NatRoad says the TWU’s proposals regarding modern awards will increase red tape in the industry, while the union has accused the industry body of a “disgraceful robbing of drivers’ incomes”.
THE NATIONAL Road Transport Association (NatRoad) and the Transport Workers Union (TWU) remain at loggerheads over the TWU’s proposal for changes to the Road Transport and Distribution Award 2010 and the Road Transport (Long Distance Operations) Award 2010.
NatRoad made its final submission to the Fair Work Commission in March in response to the TWU’s application to alter the two awards.
NatRoad opposed all five claims made by the union on the grounds that they are “unnecessary” and will only add regulatory burden on an “already highly regulated” road freight industry.
These include the TWU’s definition of the word ‘driver’, which NatRoad says “would drag personnel covered by other awards into the Distribution Award because of the large number of non-driver tasks that are used to define what a driver is”.
In addition, NatRoad says a change in the definition contained in the Distribution Award of what the road transport and distribution industry actually is would mean companies which move trucks and other vehicles rather than carry freight would be covered by the award.
NatRoad believes an overtime clause in the Distribution Award to apply in circumstances where an employee who ‘ordinarily performs’ work under another award is temporarily required to perform work under the Distribution
Award would be an “administrative nightmare to apply”.
The TWU is also seeking an amendment to the clause in the Road Transport ( Long Distance Operations)
Award 2010 where a driver’s working hours set under a fatigue management plan must be provided with a safe driving plan for each journey.

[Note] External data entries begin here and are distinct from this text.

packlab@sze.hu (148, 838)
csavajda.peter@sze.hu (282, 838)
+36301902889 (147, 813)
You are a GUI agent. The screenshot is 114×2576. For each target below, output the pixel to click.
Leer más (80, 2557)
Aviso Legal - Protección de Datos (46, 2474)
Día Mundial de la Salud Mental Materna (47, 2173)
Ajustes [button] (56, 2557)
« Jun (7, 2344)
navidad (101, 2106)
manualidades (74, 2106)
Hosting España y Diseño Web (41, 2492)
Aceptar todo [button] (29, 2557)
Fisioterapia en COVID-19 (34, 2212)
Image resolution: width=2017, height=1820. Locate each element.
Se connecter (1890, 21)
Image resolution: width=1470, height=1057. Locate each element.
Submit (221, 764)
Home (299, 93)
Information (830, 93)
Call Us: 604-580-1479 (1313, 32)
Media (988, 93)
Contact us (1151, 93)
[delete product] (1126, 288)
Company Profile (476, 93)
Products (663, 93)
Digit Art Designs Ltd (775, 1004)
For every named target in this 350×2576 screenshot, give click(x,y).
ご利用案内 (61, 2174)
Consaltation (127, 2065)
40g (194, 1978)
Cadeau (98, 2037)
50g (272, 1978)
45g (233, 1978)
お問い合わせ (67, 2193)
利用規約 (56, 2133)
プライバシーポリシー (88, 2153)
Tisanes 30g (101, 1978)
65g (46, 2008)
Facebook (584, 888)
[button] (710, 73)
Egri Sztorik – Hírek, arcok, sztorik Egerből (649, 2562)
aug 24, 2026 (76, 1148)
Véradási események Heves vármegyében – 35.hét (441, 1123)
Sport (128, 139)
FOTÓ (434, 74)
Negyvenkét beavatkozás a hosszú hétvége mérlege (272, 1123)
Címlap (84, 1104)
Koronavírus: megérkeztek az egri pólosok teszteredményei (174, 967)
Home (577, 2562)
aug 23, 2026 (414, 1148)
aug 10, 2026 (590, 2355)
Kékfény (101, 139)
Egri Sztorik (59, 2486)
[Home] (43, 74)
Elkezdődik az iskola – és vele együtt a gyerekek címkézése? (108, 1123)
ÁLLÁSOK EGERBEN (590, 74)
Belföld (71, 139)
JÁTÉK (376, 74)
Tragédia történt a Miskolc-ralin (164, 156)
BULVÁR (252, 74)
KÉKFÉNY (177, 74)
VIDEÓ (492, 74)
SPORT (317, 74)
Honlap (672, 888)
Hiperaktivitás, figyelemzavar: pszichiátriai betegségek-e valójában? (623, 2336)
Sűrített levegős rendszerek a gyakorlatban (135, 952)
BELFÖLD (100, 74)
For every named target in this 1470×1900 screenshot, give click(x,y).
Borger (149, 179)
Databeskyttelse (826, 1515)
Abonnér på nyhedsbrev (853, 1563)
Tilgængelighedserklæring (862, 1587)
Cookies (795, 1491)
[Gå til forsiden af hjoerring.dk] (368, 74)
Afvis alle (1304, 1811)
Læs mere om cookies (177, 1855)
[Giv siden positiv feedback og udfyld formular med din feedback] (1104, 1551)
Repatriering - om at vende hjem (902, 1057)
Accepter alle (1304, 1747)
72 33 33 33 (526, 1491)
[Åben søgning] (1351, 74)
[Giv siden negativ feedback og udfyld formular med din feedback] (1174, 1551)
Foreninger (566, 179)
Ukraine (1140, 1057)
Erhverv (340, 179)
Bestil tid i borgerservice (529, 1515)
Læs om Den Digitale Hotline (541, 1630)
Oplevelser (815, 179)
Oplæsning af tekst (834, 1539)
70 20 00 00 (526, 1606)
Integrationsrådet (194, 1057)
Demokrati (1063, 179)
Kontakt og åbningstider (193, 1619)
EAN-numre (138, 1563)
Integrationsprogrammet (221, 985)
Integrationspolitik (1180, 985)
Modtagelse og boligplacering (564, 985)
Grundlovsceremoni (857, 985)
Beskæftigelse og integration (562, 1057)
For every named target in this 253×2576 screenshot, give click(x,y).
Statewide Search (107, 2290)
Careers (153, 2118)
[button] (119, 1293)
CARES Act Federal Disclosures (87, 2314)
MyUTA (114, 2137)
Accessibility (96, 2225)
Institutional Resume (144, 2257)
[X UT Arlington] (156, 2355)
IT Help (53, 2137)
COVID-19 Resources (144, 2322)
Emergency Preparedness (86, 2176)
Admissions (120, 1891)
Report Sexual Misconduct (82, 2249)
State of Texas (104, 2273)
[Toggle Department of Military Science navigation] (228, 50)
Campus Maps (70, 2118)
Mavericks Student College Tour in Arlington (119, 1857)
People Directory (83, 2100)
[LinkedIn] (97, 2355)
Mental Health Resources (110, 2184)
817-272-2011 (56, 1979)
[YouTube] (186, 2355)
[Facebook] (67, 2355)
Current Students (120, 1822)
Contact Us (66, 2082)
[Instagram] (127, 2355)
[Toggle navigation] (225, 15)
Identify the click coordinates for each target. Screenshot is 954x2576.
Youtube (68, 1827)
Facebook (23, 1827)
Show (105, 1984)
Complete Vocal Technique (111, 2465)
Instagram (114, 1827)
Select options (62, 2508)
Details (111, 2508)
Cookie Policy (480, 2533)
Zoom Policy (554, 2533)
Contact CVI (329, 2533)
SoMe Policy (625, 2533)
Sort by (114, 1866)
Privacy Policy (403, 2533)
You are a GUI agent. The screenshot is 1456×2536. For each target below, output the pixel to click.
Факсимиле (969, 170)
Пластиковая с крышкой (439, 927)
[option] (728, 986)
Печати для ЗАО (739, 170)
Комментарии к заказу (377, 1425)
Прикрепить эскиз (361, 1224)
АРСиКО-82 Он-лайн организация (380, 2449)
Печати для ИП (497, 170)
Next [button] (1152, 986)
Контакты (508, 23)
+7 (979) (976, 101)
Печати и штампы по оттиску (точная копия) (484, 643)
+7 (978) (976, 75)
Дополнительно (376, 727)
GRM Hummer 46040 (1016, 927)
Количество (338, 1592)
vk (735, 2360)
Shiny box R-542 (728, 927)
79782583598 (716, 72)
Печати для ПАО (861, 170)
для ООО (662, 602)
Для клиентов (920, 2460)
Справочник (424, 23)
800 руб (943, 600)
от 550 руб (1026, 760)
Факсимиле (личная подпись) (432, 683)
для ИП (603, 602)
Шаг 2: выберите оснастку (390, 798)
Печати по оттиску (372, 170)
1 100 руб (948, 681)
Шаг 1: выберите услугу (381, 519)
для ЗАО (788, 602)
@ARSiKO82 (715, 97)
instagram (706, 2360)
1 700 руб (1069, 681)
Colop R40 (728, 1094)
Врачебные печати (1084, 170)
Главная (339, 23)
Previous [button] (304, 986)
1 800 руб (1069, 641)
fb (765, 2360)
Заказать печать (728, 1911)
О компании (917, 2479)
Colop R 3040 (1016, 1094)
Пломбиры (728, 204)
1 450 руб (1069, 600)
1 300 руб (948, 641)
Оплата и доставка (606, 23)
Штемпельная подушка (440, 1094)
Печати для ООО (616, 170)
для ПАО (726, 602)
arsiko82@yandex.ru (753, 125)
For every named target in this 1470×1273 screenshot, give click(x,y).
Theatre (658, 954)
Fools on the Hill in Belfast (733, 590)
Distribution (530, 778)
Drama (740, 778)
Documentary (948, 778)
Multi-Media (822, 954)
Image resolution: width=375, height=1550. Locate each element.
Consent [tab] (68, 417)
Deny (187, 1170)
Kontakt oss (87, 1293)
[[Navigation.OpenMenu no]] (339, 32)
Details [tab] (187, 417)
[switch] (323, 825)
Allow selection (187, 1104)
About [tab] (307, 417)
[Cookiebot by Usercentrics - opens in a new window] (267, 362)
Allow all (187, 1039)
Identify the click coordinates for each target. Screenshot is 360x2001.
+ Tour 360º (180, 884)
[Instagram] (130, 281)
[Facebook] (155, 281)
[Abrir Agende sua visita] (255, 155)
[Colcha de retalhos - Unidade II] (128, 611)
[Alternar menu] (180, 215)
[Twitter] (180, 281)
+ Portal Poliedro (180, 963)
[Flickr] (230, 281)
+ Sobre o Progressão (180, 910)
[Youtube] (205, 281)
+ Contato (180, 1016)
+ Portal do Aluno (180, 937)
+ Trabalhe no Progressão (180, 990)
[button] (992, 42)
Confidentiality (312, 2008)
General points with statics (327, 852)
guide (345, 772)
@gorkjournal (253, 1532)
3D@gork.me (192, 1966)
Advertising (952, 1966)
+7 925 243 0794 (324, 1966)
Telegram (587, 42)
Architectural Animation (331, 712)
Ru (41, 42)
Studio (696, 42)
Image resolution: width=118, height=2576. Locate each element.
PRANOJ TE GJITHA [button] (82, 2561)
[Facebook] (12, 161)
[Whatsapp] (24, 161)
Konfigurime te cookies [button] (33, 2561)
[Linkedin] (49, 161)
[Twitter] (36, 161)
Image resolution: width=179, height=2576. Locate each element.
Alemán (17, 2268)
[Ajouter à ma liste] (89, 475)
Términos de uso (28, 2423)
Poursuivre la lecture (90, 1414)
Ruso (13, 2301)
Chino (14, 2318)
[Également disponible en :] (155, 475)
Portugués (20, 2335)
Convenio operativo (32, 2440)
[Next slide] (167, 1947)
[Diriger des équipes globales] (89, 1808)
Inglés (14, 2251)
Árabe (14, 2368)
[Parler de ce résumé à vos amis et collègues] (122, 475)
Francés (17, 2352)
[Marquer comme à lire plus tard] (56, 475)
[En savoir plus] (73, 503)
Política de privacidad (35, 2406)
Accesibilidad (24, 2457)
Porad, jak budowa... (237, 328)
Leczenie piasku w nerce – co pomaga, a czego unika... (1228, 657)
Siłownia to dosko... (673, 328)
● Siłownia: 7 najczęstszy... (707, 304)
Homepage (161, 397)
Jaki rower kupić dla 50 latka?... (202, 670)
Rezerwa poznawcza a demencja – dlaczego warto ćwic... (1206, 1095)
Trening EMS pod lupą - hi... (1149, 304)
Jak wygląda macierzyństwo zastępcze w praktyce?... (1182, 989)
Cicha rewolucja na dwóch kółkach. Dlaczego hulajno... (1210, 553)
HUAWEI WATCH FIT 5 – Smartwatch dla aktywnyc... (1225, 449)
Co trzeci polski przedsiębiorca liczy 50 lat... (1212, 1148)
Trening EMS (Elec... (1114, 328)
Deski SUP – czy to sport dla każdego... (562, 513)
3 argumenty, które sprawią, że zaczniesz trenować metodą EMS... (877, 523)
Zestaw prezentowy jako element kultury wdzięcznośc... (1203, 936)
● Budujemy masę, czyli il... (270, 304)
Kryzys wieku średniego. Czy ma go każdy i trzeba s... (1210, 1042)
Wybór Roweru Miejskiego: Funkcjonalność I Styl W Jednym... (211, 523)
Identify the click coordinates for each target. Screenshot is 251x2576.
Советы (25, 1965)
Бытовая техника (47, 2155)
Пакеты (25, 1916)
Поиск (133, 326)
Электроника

However, NatRoad says this requirement “could bring back one of the requirements that was unnecessarily imposed by the now abolished Road Safety Remuneration Tribunal”.
NatRoad is also disputing two new TWU-proposed subclauses relating to the payment of a new “pickup and drop- off allowance” in the Long Distance Award. The association says it is “expressed ambiguously”.
“Where the current loading and unloading allowance fits with this proposal is unclear,” NatRoad says.
“The TWU has not, in addition, isolated the problem that this allowance is said to solve.
“It would add costs to industry at a level that has not even been estimated by the TWU.”
However, NatRoad has supported two changes sought to the Distribution Award, namely that an employee must work for two hours in a higher grade before an entitlement arises to be paid at the higher rate.
It also supports the ruling that an employee, if notified the day before of a requirement to work overtime, is not entitled to be paid a meal allowance.
NatRoad CEO Warren Clark says the trucking industry does not want to be “held back by red tape and additional regulatory burdens: and that’s what we stood up for in the Fair Work Commission”.
“We remain critical of regulatory changes that impose additional costs on our members yet fail to bring about any productivity gains.”
However, TWU national secretary Tony Sheldon says NatRoad and other employer groups must be held accountable for their “disgraceful robbing of drivers’ incomes”.
“These drivers work hard and they must be paid fairly for all their work,” Sheldon says.
“Not paying employee drivers undercuts other parts of our industry, including owner drivers.
“This pushing down of pay and rates must stop.”
The Fair Work Commission is set to hand down a determination around June to July of this year.